A verbatim copy of the lines from the one with "The width and height of the screenshot is (1568, 764)." through the final line below is required; print it and nothing else.

LISTED ENTRIES: Begin

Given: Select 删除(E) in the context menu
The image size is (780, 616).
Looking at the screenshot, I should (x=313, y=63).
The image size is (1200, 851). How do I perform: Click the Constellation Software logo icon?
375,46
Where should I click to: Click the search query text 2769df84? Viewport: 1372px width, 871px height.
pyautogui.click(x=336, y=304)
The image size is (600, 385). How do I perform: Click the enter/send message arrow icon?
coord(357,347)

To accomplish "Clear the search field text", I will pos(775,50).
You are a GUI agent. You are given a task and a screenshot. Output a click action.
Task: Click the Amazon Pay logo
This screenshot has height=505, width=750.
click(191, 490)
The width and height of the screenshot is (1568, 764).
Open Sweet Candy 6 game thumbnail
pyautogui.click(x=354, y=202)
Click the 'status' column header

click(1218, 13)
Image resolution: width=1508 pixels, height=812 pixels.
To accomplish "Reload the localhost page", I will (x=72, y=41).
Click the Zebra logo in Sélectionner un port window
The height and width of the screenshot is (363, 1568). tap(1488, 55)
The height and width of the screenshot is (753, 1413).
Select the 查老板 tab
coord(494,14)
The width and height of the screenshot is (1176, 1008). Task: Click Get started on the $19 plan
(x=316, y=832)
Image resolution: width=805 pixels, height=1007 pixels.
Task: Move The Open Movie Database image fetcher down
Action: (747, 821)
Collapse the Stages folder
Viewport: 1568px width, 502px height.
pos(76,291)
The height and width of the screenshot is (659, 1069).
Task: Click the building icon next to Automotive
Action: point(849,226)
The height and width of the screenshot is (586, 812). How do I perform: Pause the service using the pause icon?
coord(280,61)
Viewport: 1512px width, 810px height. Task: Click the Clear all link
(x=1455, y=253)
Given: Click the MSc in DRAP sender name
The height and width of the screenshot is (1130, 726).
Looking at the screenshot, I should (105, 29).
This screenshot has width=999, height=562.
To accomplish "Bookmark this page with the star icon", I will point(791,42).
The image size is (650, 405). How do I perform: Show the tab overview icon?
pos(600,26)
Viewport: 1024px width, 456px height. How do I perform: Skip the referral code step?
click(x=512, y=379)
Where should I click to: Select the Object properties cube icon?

LISTED ENTRIES: End

TASK OUTPUT:
The width and height of the screenshot is (1568, 764).
Open Sweet Candy 6 game thumbnail
pyautogui.click(x=354, y=202)
Click the 'status' column header

click(1218, 13)
Image resolution: width=1508 pixels, height=812 pixels.
To accomplish "Reload the localhost page", I will (x=72, y=41).
Click the Zebra logo in Sélectionner un port window
The height and width of the screenshot is (363, 1568). tap(1488, 55)
The height and width of the screenshot is (753, 1413).
Select the 查老板 tab
coord(494,14)
The width and height of the screenshot is (1176, 1008). Task: Click Get started on the $19 plan
(x=316, y=832)
Image resolution: width=805 pixels, height=1007 pixels.
Task: Move The Open Movie Database image fetcher down
Action: (747, 821)
Collapse the Stages folder
Viewport: 1568px width, 502px height.
pos(76,291)
The height and width of the screenshot is (659, 1069).
Task: Click the building icon next to Automotive
Action: point(849,226)
The height and width of the screenshot is (586, 812). How do I perform: Pause the service using the pause icon?
coord(280,61)
Viewport: 1512px width, 810px height. Task: Click the Clear all link
(x=1455, y=253)
Given: Click the MSc in DRAP sender name
The height and width of the screenshot is (1130, 726).
Looking at the screenshot, I should (105, 29).
This screenshot has width=999, height=562.
To accomplish "Bookmark this page with the star icon", I will point(791,42).
The image size is (650, 405). How do I perform: Show the tab overview icon?
pos(600,26)
Viewport: 1024px width, 456px height. How do I perform: Skip the referral code step?
click(x=512, y=379)
Where should I click to: Select the Object properties cube icon?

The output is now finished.